Thursday, June 22, 2006

STICKING UP FOR 'TROPHY' WIVES

What's been happening as you struggled to come up with the perfect pun to say the U.S. soccer team is a Ghana.

The Carolina Hurricanes were chided by many, including Rogers Sportsnet dunderhead Nick Kypreos, for including the players' spouses and children in the on-ice celebrations after their Game 7 win over Edmonton in the Stanley Cup final.

Let's give Kypreos and anyone who espouses a similar line of thought, so-called, the benefit of the doubt. They don't know any better, and don't realize they come off as complete idiots. (Note to Nick: No one's calling you an idiot. You just played one on TV yesterday. Sit down.)

Who knows what Kypreos has against women's place in hockey. Maybe he read somewhere their periods attract bears, and was worried that the Carolina Hurricanes had put the entire RBC Center crowd in danger.

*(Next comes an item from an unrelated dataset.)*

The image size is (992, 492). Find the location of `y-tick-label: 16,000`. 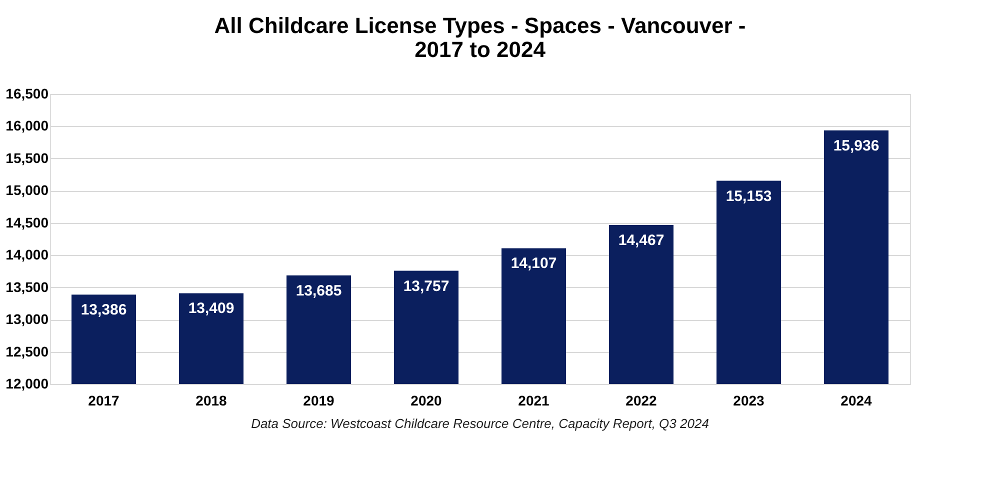

y-tick-label: 16,000 is located at coordinates (28, 126).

Athletes' wives, especially in the age of Anna Benson, make easy targets, since they're easily stereotyped: smokin' hot but in a generic type of way, former cheerleader or model, dressed to the teeth. Likely a shopaholic who doesn't have work and is blessed with a genetic ability to remain within 10 pounds of what she weighed on her wedding day despite having four children under the age of seven. There's also that vibe that she probably wouldn't be married to her current partner if his career had ended with post-concussion syndrome in Sault Ste. Marie or some such place. Unfairly or not, the perception is there.

Even if that's not what you're all about, there's pressure for these women to keep up appearances. Ask any sociologist -- the wives of the players get very competitive.

Sticking up for this subspecies of the female gender is probably on par with defending Jennifer Love Hewitt's thespian skills, but what the hell.

What people don't get about being married to a pro athlete, or being the child of one, is how all aspects of family life are held hostage by the sports thing.

Getting to the top in hockey, or the Big Three team sports in the U.S., takes a single-mindedness that pushes out the other aspects of a quiet, normal life. The men who get there need to be self-absorbed, and the aspects of contemporary fatherhood usually are left to their so-called "trophy wives," who often have to fill the role of both parents.

For the kids, especially the male children, there's the burden of living up to the old man's legacy. How many stories have you read about an athlete's kid who went off the rails somewhere?

If the Carolina Hurricanes are enough of a bunch of Sensitive New Age Guys to realize the sacrifices their immediate families make so they can play hockey without what athletes always file under the heading of "Distractions," that's a feather in their cap. It's not as much the wives' triumph as the husbands', but they are part of it.

This is just a post-modern spin on the late, great Harold Ballard's take on the '72 Canada-USSR hockey series, when Team Canada rallied to win -- but only after their significant others were allowed to join them: "The wives came over with mattresses strapped to their back, and the guys got the sex over with and went right to work."

It wasn't Phil Esposito's leadership or Paul Henderson's last-minute heroics, or Bobby Clarke busting Valery Kharlamov's ankle. It was having the women there.

To sum up, anyone who would see having the players' significant others on the ice for the Cup presentation as unnecesssary clutter ... well, let's hope the rest of your general point of view is a little more removed from the Stone Age.

OTHER BUSINESS

  • Near the top of the to-do list today was to get Scott Carefoot's take on the Raptors dealing for Rasho Nesterovic. Highlights include Scott pointing out the the notoriously soft Nesterovic was taken fewer free throws in his entire career than Chris Bosh did in all of last season.

    Carefoot's other trenchant insight is that with this trade probably is a a signal Andrea Bargnani will be the Raptors' top pick, since, in his words, the trade "cleared out two guys who could potentially cut into Bargnani's playing time. Like I've been saying for a while, the only way to stop Sam Mitchell from over-playing Matt Bonner was to trade the guy."
  • Deadspin has offered a list of epithets that Ozzie Guillen could have thrown at Chicago columnist Jay Mariotti. Personal fave here is "Knobshine."
  • Not to get all navel-gazey, but Out of Left Field has been drowning in a glass case of emotion around here in the past 24 hours:
  • There's a follow-up to the Hernandez/Eddie Vedder saga from Michael Malone at B.C. Beat. Vedder has a body of solo work, although Malone talked to his cousin who's a music writer and he surmised that Hernandez was "probably talking out of his ass."

That's all for now. If you watch the NHL awards tonight, you officially need a life. Send your thoughts to neatesager@yahoo.ca.

4 comments:

DCSportsChick said...

Interesting perspective. Usually I'm not one to stick up for trophy wives of any sort, but you made some good points there. However, what about the ones who shove the kids off to the nanny while they work out 5 hours a day to keep their figures? That's usually what I think of when I consider players' wives.

sager said...

Are you saying that ability to stay trim isn't some marvel of genetics? :)

sager said...
This comment has been removed by a blog administrator.
Lil' Hater said...

Where are the pictures of these trophy wives?